Is this a fair cost?

But all else is rarely equal. When comparing prices I generally gravitate towards the higher end. Last summer we had a new heat pump installed. We got 4 bids for the job. $8K, $7K, $11K, and $13K. We chose the $11K, and price was certainly not the first deciding factor. We chose the company with the best products and service, and we would have paid $13K for that company to do the work.

It’s also not that simple for auto service. Do you want to go to the cheapest shop or the most expensive one? Which one will have the best quality? Look at it this way, going back to the original poster’s example. He needed a belt tensioner. He can go to the dealer, buy part #ABC123 for $100 and get a 12mo/12,000mi warranty with it. I use the same part, charge him $120, and give a 3/36 warranty on the job. Which is a better value?
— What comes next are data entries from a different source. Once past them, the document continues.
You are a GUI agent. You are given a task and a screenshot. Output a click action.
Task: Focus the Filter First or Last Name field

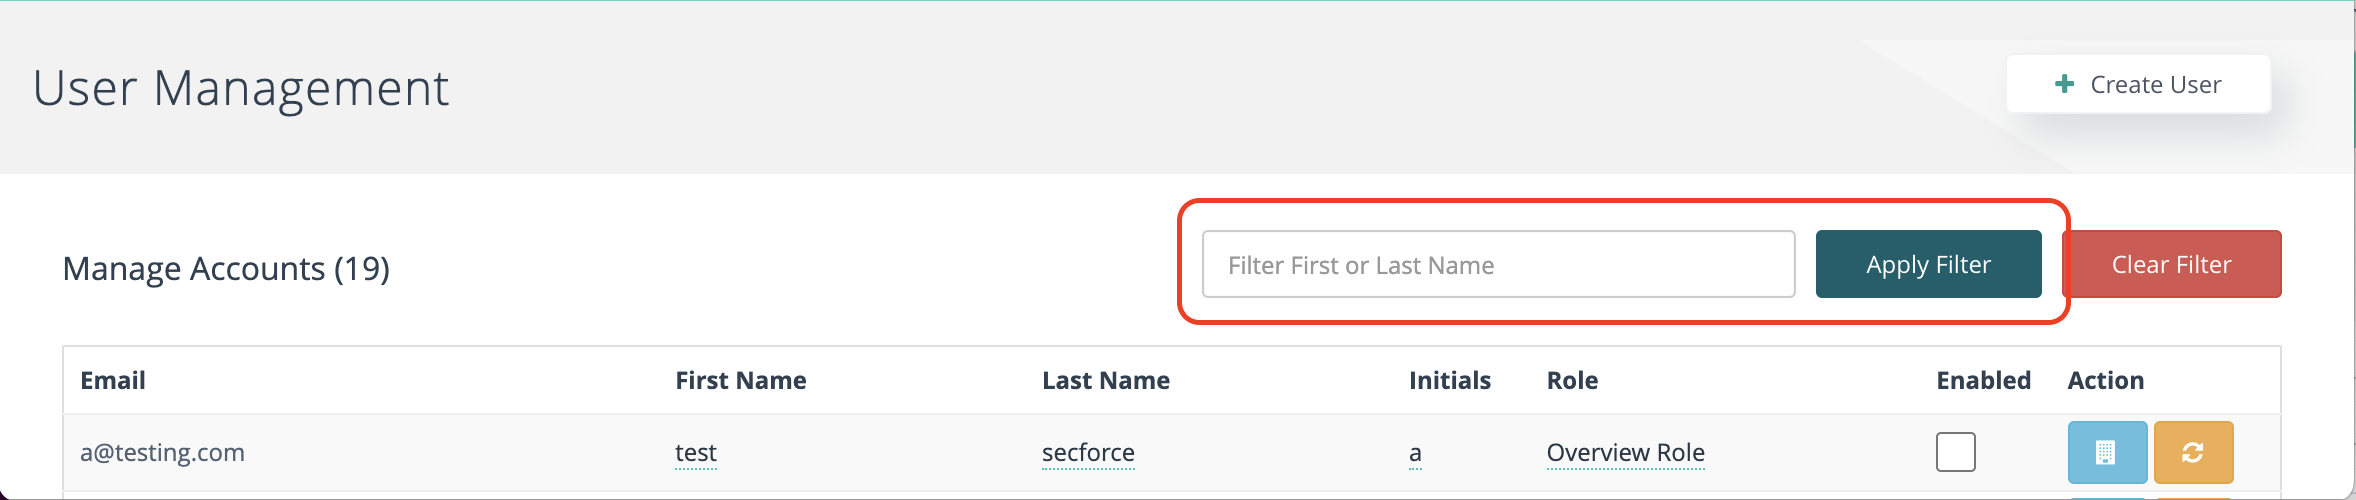(x=1498, y=264)
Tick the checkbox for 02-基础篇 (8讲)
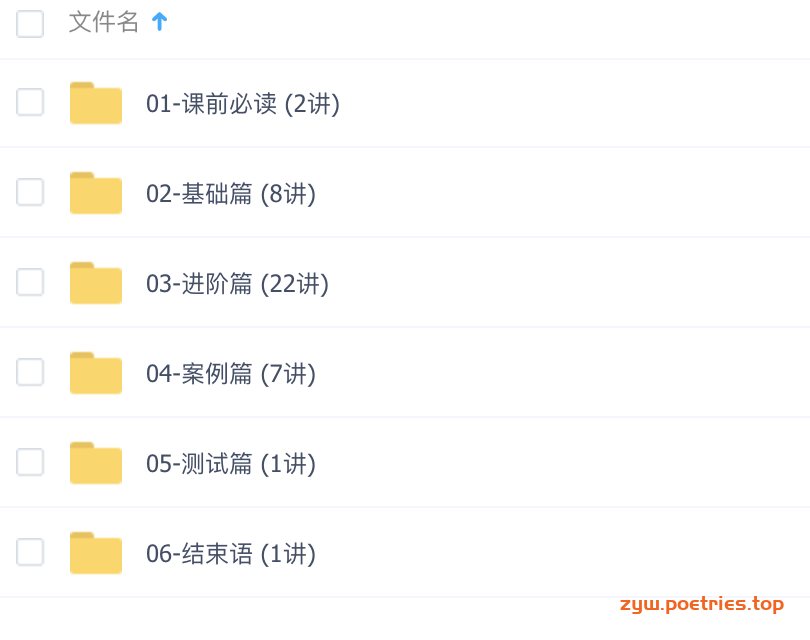The image size is (810, 640). click(30, 192)
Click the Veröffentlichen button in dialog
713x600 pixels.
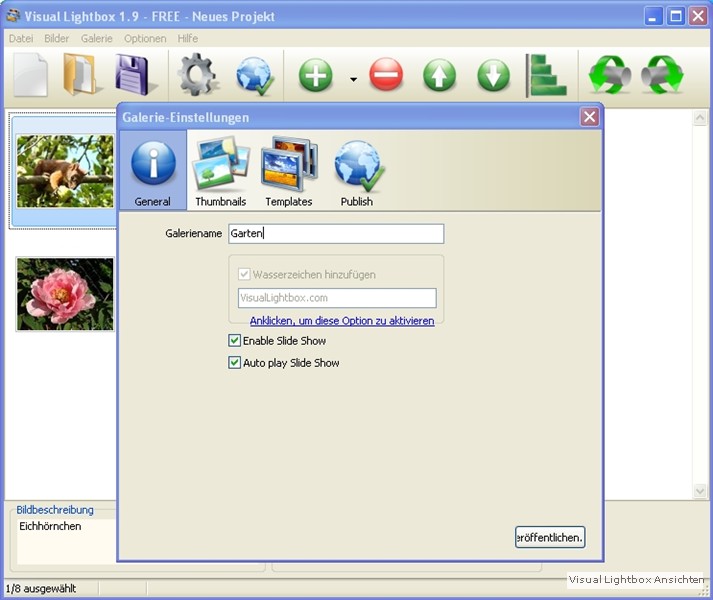tap(550, 537)
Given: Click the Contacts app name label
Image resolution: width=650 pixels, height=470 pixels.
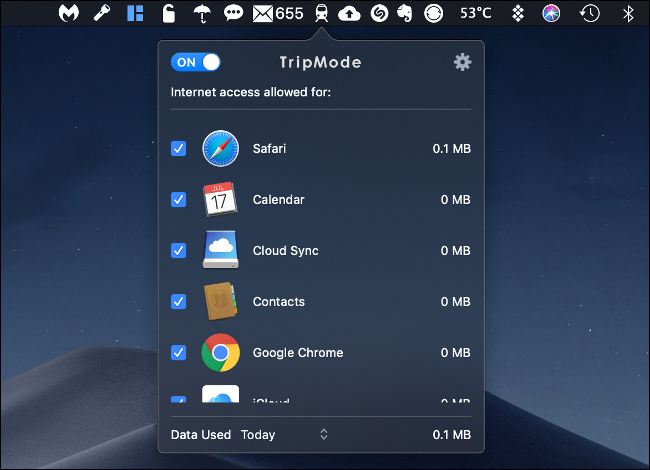Looking at the screenshot, I should [x=278, y=302].
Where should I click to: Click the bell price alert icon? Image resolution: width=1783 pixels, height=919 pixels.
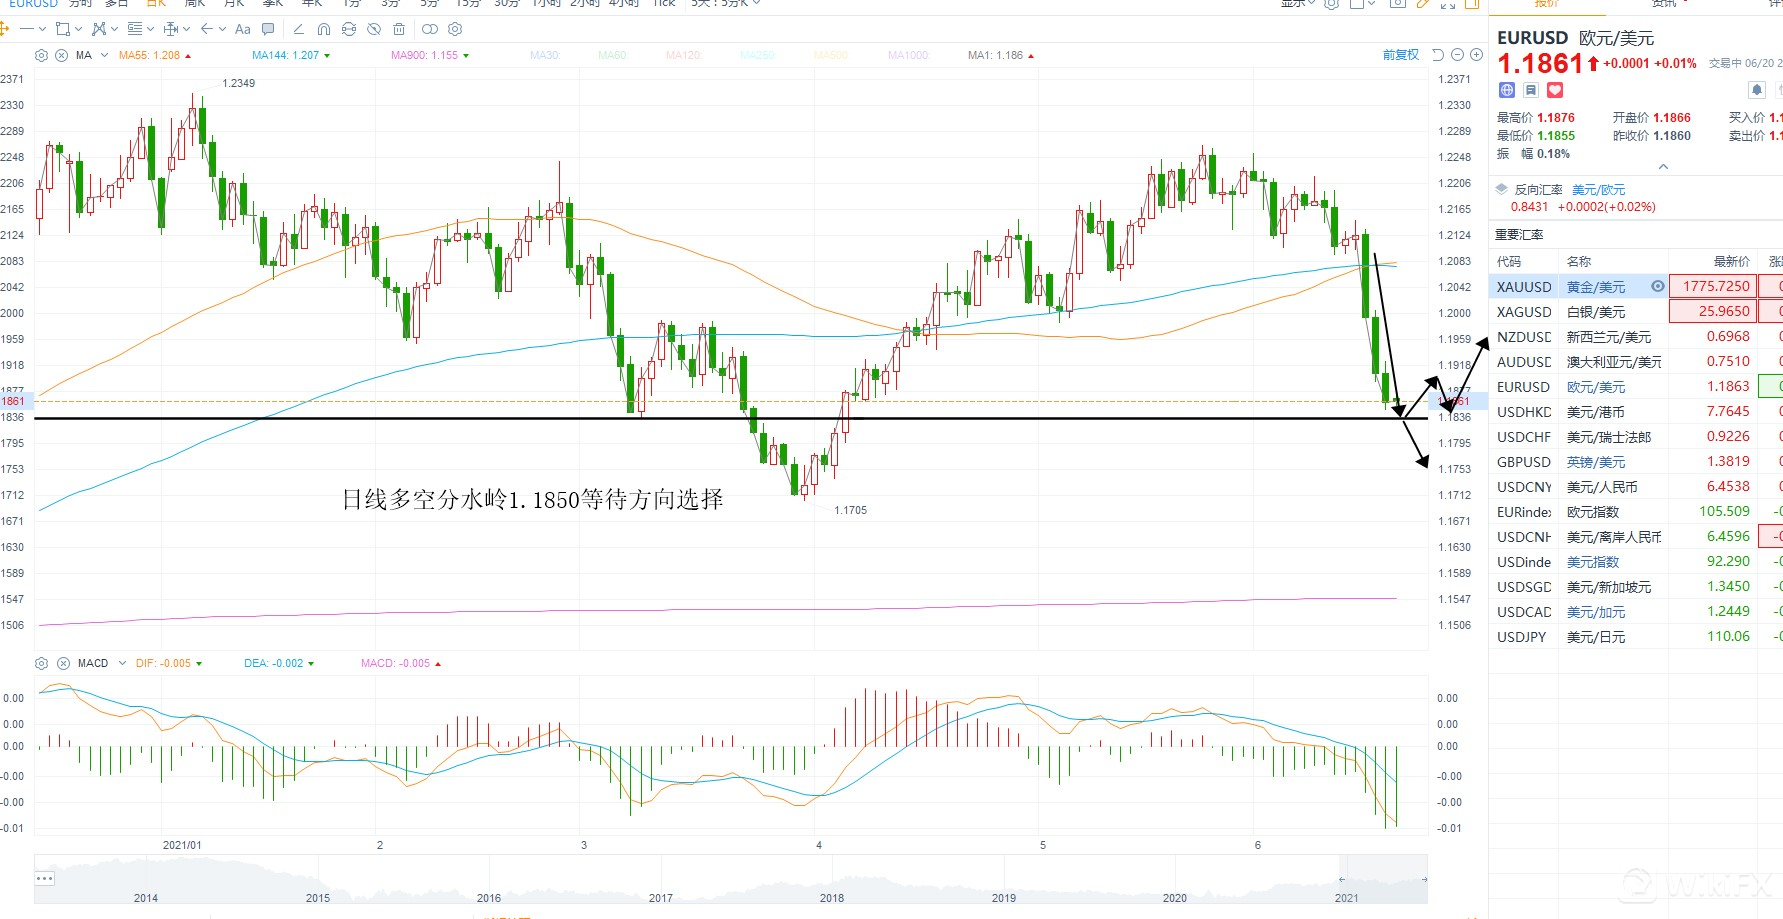point(1756,90)
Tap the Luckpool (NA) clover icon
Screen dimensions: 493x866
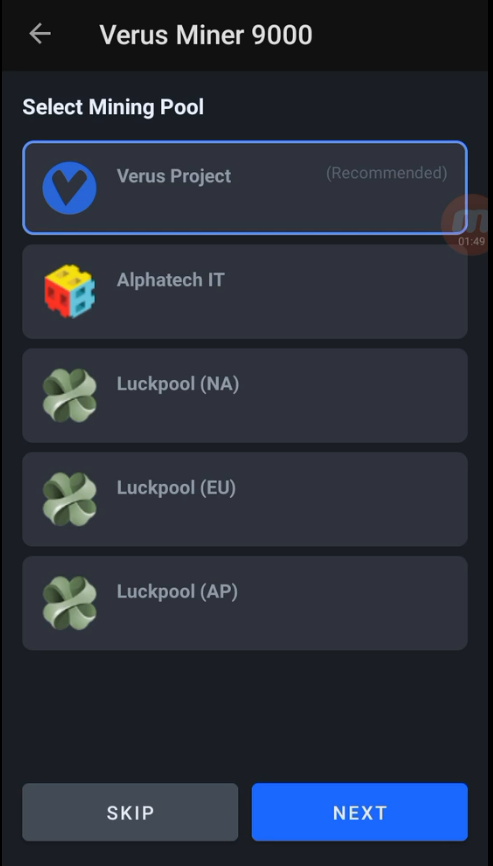(x=70, y=395)
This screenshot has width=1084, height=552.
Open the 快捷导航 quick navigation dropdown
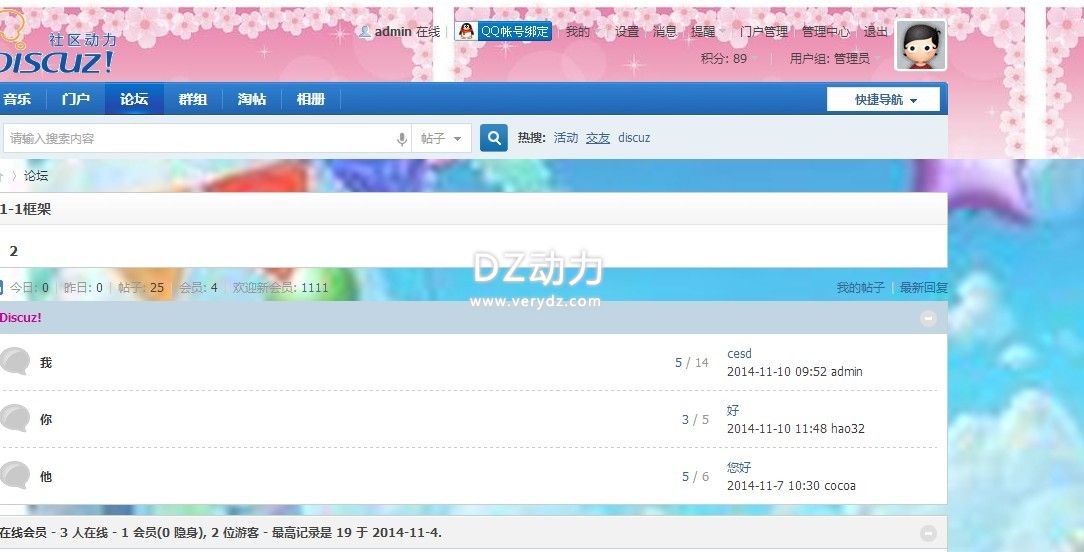(883, 100)
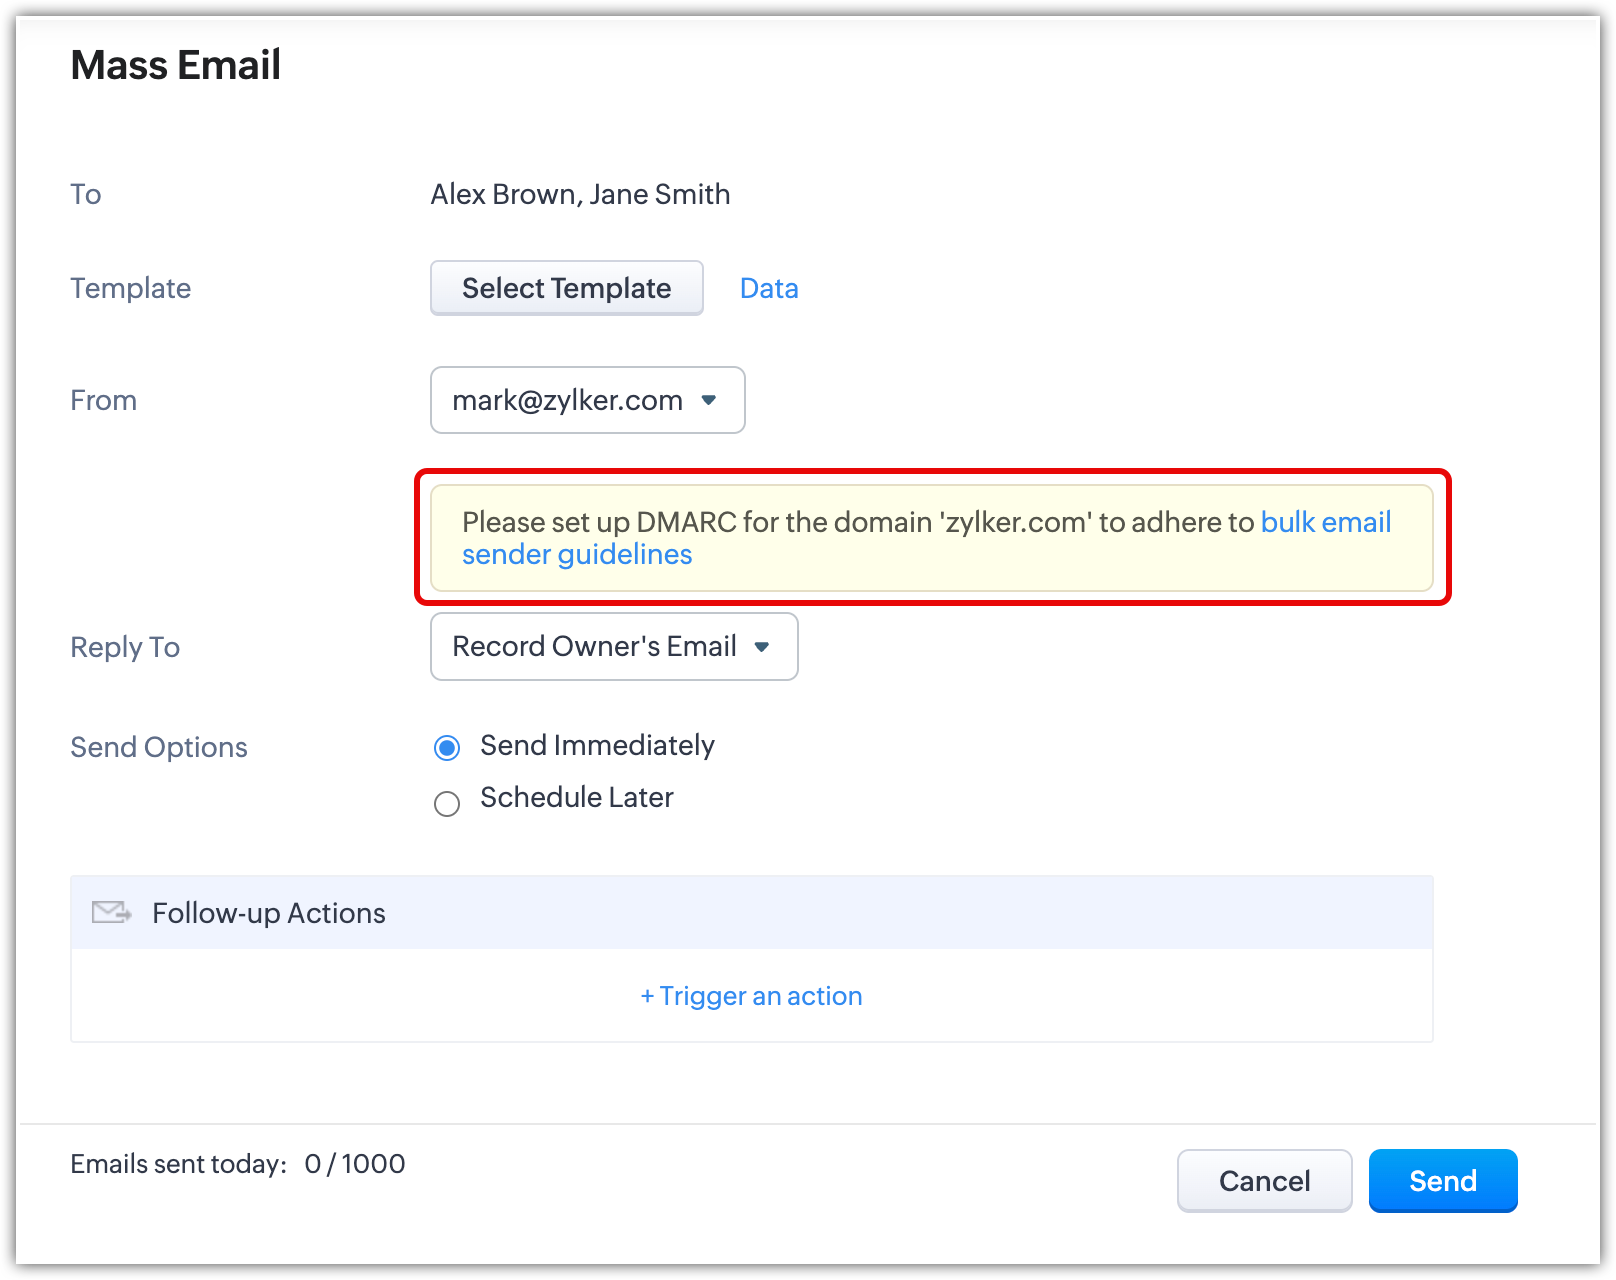The height and width of the screenshot is (1280, 1616).
Task: Follow the bulk email sender guidelines link
Action: click(1325, 522)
Yes, we were often times more expensive than the dealer for the same work. Yes, we often got the job over the dealer.

Amen to that. I am in northern VA. Generally once a week I go to Williamsburg and the difference is noticeable.

Some areas almost have to itemize, because the parts are taxable and the labor is not.

1 Like

I generally go with the middle estimate, to be honest, or the mid priced item if I’m purchasing something. The cheapest is lower quality. The highest, I’m wasting money or paying for a high end name. That’s my system, if I don’t know anything else about what I’m buying :laughing:.

1 Like

In this example, I’d go with the cheaper option, all else equal. Same part, same chance of failure. I never buy the “extended warranty”, which is basically what’s being sold for the extra $20. That being said, if I knew you or knew your shop and knew they did great work, etc., I wouldn’t be price shopping over 20 bucks.